古書店チェーン「ほんだらけ」の長崎市銅座店で購入しました。

上記「ほんだらけ」従業員のみなさまは、比較的購入が多いわたしのことをおぼえてくださっており、お願いしなくても領収証を発行し、名前も正しく書いてくださいます。

感激です。

さて、上掲書は、日本企業が海外市場のニーズに合わせて開発した各種の新商品を紹介したものです。

例をあげると、まずパナソニックは、ビールがすぐに冷える冷蔵庫を作り、これが暑いブラジルで評判になりました。

つぎに、シャープは、アラブ首長国連邦をターゲットにした、砂嵐の影響を受けにくい空気清浄機を発表したそうです。

さらに、サントリー食品インターナショナル社は、甘さを求めるインドネシアの人々のために、甘いウーロン茶を販売しました。

同じような事情から、大正製薬はハチミツ入りの「リポビタンD」をマレーシアやフィリピンで売っている由です。

常夏の国タイにおいては、気温でチョコレートが溶けやすく、それを防ぐため江崎グリコが「ポッキー」のチョコを溶けにくいタイプに変えたところ、客層が広がりました。

中国では水の硬度が高いそうなのですが、これに対して花王は、どのような硬度の水を使ってもよく落ちる洗剤を開発したとのことです。

ヤマハ発動機は、インド女性のスクーター利用率が低くない状況に鑑み、乗っている人のサリー(伝統衣装)を巻き込まないようなスクーターを製造し、社会的支持を得ました・・・。

まだまだたくさんの具体例が記述されています。

わたしは読み進んでゆくうちに、これはビジネスの話であり、売り上げを高めるためになされた創意工夫であると分ってはいるものの、なんだか日本式「おもてなし」を連想しました。

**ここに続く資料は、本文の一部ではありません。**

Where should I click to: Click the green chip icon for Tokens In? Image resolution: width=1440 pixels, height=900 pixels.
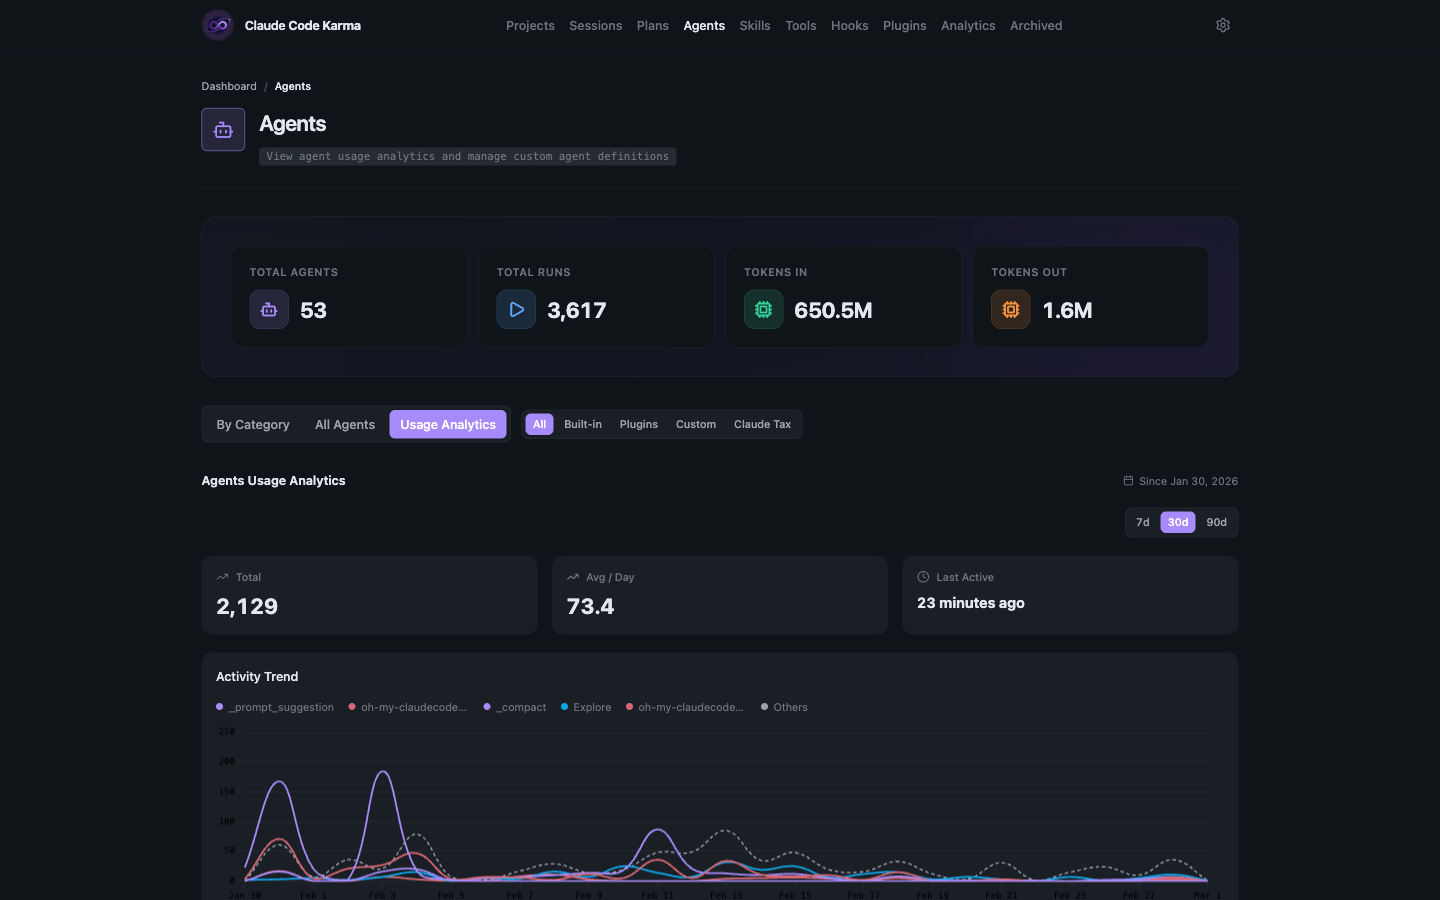[x=763, y=309]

東京オリンピック誘致で有名になったこの語は、相手が必要としているものを供給し、喜んでもらいたい、という心づかいです。

おもてなしはビジネスの基本でもあるでしょう。

基本を大事にしている本書登場の諸企業に、わたしは敬意をおぼえます。

冒頭「ほんだらけ」店の接客も、そのような基本に裏打ちされたものではないかと連想しました。